Si la gingivite n’est pas traitée, l’inflammation va se propager à l’os maxillaire. Ceci s’appelle la parodontite. Tout comme la gingivite, lors d’une parodontite la gencive est rouge, gonflée et perd de sa fermeté. La gencive se rétracte creusant ainsi le sillon gingival dans lequel se forment des ulcérations, nommées les poches. Et comme les fibres de soutien sont également infectées, l’os dans lequel les dents sont ancrées se dégrade.

La parodontite est reconnaissable à l’aspect rougeâtre et gonflé de la gencive ainsi que l’apparition de saignements. Si la parodontite est avancée, une mauvaise haleine persistante peut survenir et par le fait même que la gencive se rétracte, les dents semblent plus longues.

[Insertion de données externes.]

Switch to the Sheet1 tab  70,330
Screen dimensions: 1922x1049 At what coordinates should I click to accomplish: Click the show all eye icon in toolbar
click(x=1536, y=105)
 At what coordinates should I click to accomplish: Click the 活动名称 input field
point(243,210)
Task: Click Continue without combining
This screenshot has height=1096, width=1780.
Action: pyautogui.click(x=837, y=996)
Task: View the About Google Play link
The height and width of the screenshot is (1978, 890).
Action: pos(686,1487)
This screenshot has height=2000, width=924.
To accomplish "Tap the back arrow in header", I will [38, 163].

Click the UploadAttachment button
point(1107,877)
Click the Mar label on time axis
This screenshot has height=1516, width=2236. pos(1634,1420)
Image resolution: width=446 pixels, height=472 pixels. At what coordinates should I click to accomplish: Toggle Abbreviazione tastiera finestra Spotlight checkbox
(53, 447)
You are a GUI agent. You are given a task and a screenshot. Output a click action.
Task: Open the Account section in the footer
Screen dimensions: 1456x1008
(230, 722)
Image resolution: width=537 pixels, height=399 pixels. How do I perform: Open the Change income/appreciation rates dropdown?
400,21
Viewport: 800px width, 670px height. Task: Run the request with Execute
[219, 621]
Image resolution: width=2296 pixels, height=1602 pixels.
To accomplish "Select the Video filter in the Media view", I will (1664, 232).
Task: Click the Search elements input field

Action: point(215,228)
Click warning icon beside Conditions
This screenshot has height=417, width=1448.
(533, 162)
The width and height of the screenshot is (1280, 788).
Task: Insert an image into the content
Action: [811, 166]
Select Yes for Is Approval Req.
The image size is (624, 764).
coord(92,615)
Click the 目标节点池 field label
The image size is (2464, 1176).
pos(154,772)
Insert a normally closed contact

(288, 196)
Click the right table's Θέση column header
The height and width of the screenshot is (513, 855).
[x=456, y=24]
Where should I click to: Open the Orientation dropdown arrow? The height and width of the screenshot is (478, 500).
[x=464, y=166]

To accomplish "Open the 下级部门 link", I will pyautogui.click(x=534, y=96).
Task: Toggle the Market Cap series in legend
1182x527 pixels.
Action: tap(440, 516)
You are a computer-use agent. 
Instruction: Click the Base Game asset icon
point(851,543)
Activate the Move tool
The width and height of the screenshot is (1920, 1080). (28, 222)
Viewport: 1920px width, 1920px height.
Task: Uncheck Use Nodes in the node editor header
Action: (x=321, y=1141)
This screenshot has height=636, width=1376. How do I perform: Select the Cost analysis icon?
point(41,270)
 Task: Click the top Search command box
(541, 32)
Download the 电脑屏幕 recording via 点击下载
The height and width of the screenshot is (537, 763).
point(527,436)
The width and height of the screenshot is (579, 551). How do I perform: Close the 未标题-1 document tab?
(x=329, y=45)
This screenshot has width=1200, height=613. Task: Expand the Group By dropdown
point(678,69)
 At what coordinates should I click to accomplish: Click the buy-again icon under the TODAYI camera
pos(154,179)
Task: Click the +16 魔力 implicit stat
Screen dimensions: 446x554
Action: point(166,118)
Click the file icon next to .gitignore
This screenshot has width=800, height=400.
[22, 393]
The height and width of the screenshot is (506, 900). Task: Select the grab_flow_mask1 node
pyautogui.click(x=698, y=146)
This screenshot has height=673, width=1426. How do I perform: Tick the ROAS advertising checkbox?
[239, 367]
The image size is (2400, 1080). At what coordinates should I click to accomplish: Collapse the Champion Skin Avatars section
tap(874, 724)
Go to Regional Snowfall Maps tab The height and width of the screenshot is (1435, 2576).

Chez les fumeurs, ces signes peuvent ne pas être aussi évidents à cause de l'action de la nicotine sur les petits vaisseaux.

Les conséquences

Une parodontite peut agir sur deux plans : local et systémique.

Lors d’une parodontite non traitée, les fibres de soutien deviennent un foyer infectieux agressant les dents et pouvant évoluer vers la perte de celles-ci.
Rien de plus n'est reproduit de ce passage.